### Supplied text
* begin *

When you sip on a Thatchers cider, you’re not just tasting a refreshing beverage; you’re experiencing a labour of love. Each bottle is brimming with the essence of their ancestral knowledge, their unwavering passion, and the sheer care that goes into every step of the cider-making process. It’s like tasting the sweet, sun-kissed memories of countless apple harvests, fermented into a liquid symphony of joy.
But, is it possible for Thatchers to have made a bad cider?
In this article, we’re ranking all the flavours (that we’ve tried) and listing them worst to best. Grab a bottle of your favourite Thatchers cider and enjoy!
I’m not going to lie, I really struggled with this low alcohol cider.
I felt really bad for not liking it because I know how hard Thatchers work to bring their cider to market, but sometimes you can’t like everything.
So what did I think about Thatchers Zero?
Oh boy, I’m not sure how to answer this without coming across as an arse.
Not everyone is going to have the same tasting experience as I had, so please go out and try it yourself.

* end *

### Recorded information
* begin *

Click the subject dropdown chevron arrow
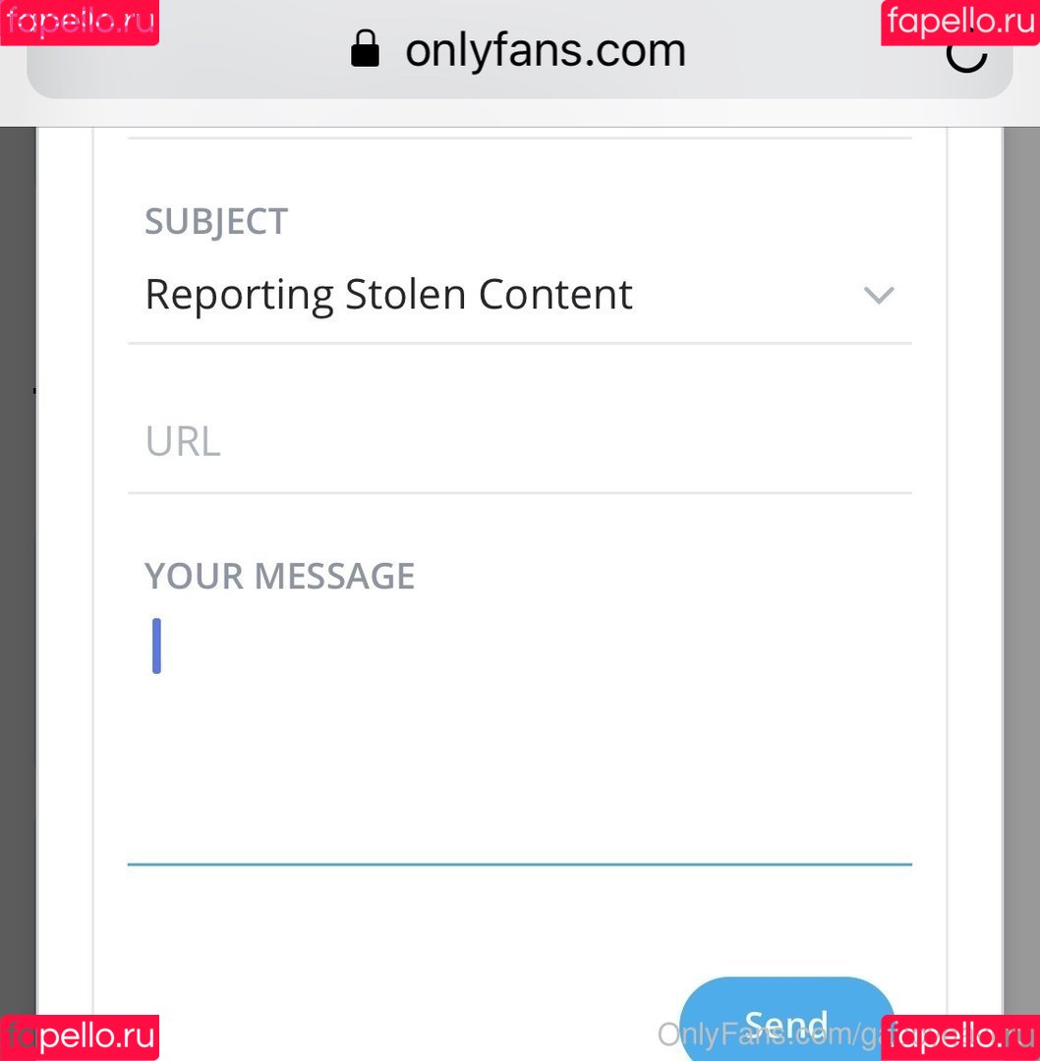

* end *

### What is asked
A - Using only the Thatchers cider text, decide whether each statement agrees with it: (i) the article ranks the flavors from best to worst; (ii) the writer struggled with the low alcohol cider; (iii) the writer expects everyone to share the same tasting experience. Answer yes or no for each and quote the deciding words.
B - Extend the Thatchers cider text, beginning right after its final sentence.

### The responses
A -
(i) No: "listing them worst to best"
(ii) Yes: "I really struggled with this low alcohol cider."
(iii) No: "Not everyone is going to have the same tasting experience as I had"

B -
That being said, I found Thatchers Zero to be like thin, watered down apple juice, with a hint of vinegar.
Maybe I had a bad batch, maybe my taste buds were being fools that day, but it just wasn’t for me. I would have much preferred picking up an Appletizer.
I’m sorry, Thatchers, please don’t hate me! It gets better from here, I promise!
The first alcoholic cider on the list.
Now, I’ve scored Thatchers Vintage 2021 a six, but that doesn’t mean I hate it or think it’s a bad cider.
Thatchers Vintage is a very mature cider and for someone who still enjoys toilet humour, we just don’t get along yet. I myself need to mature in order to endure this cider.
Thatchers Vintage 2021 has subtle wood notes and a strong, not-so-subtle bitterness that implodes my mouth.
When you have a good smell, particles of ethanol are present, asserting their dominance and peacocking the high 7.4% alcohol volume.
It’s evident though, that this is a finely crafted and selected cider that a lot of care has gone into, that no doubt others will enjoy.
Thatchers Katy is a fun one.
This cider is a single variety cider – the Katy apple if you hadn’t guessed.
The Katy apple originates from Sweden and was developed in 1947.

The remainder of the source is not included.